%%

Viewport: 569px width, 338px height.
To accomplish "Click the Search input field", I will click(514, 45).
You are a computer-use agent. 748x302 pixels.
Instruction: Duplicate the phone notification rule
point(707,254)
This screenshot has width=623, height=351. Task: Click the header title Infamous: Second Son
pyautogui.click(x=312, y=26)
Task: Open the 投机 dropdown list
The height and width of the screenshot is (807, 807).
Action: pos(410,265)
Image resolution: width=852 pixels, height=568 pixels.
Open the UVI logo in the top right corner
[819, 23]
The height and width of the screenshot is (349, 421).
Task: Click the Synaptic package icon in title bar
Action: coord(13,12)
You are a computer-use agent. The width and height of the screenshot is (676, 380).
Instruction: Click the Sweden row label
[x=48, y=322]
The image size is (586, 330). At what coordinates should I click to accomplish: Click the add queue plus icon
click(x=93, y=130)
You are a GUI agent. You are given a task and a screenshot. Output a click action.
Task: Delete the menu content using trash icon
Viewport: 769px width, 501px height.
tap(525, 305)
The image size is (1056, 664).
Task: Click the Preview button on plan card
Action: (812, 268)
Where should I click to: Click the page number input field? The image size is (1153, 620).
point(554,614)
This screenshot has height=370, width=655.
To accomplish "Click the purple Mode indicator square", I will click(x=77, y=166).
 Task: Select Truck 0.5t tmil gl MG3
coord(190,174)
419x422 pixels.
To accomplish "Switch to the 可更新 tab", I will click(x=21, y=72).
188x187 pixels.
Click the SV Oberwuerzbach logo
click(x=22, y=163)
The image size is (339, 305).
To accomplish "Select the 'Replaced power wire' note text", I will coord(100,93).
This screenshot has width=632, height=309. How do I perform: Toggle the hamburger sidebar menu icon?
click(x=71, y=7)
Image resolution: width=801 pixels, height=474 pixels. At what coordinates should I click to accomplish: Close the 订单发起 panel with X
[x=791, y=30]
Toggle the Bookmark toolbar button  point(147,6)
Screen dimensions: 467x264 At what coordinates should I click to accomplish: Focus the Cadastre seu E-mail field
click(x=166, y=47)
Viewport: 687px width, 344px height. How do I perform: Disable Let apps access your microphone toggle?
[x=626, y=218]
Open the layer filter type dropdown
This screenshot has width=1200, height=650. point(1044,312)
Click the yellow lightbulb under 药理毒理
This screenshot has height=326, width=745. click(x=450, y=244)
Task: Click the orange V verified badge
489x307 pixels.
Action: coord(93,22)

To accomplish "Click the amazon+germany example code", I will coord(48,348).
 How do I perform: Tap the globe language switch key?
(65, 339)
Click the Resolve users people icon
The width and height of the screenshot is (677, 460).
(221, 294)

%%

Return the entries above exactly as they were written.

Viewport: 569px width, 338px height.
To accomplish "Click the Search input field", I will click(514, 45).
You are a computer-use agent. 748x302 pixels.
Instruction: Duplicate the phone notification rule
point(707,254)
This screenshot has width=623, height=351. Task: Click the header title Infamous: Second Son
pyautogui.click(x=312, y=26)
Task: Open the 投机 dropdown list
The height and width of the screenshot is (807, 807).
Action: pos(410,265)
Image resolution: width=852 pixels, height=568 pixels.
Open the UVI logo in the top right corner
[819, 23]
The height and width of the screenshot is (349, 421).
Task: Click the Synaptic package icon in title bar
Action: coord(13,12)
You are a computer-use agent. The width and height of the screenshot is (676, 380).
Instruction: Click the Sweden row label
[x=48, y=322]
The image size is (586, 330). At what coordinates should I click to accomplish: Click the add queue plus icon
click(x=93, y=130)
You are a GUI agent. You are given a task and a screenshot. Output a click action.
Task: Delete the menu content using trash icon
Viewport: 769px width, 501px height.
tap(525, 305)
The image size is (1056, 664).
Task: Click the Preview button on plan card
Action: (812, 268)
Where should I click to: Click the page number input field? The image size is (1153, 620).
point(554,614)
This screenshot has height=370, width=655.
To accomplish "Click the purple Mode indicator square", I will click(x=77, y=166).
 Task: Select Truck 0.5t tmil gl MG3
coord(190,174)
419x422 pixels.
To accomplish "Switch to the 可更新 tab", I will click(x=21, y=72).
188x187 pixels.
Click the SV Oberwuerzbach logo
click(x=22, y=163)
The image size is (339, 305).
To accomplish "Select the 'Replaced power wire' note text", I will coord(100,93).
This screenshot has width=632, height=309. How do I perform: Toggle the hamburger sidebar menu icon?
click(x=71, y=7)
Image resolution: width=801 pixels, height=474 pixels. At what coordinates should I click to accomplish: Close the 订单发起 panel with X
[x=791, y=30]
Toggle the Bookmark toolbar button  point(147,6)
Screen dimensions: 467x264 At what coordinates should I click to accomplish: Focus the Cadastre seu E-mail field
click(x=166, y=47)
Viewport: 687px width, 344px height. How do I perform: Disable Let apps access your microphone toggle?
[x=626, y=218]
Open the layer filter type dropdown
This screenshot has width=1200, height=650. point(1044,312)
Click the yellow lightbulb under 药理毒理
This screenshot has height=326, width=745. click(x=450, y=244)
Task: Click the orange V verified badge
489x307 pixels.
Action: coord(93,22)

To accomplish "Click the amazon+germany example code", I will coord(48,348).
 How do I perform: Tap the globe language switch key?
(65, 339)
Click the Resolve users people icon
The width and height of the screenshot is (677, 460).
(221, 294)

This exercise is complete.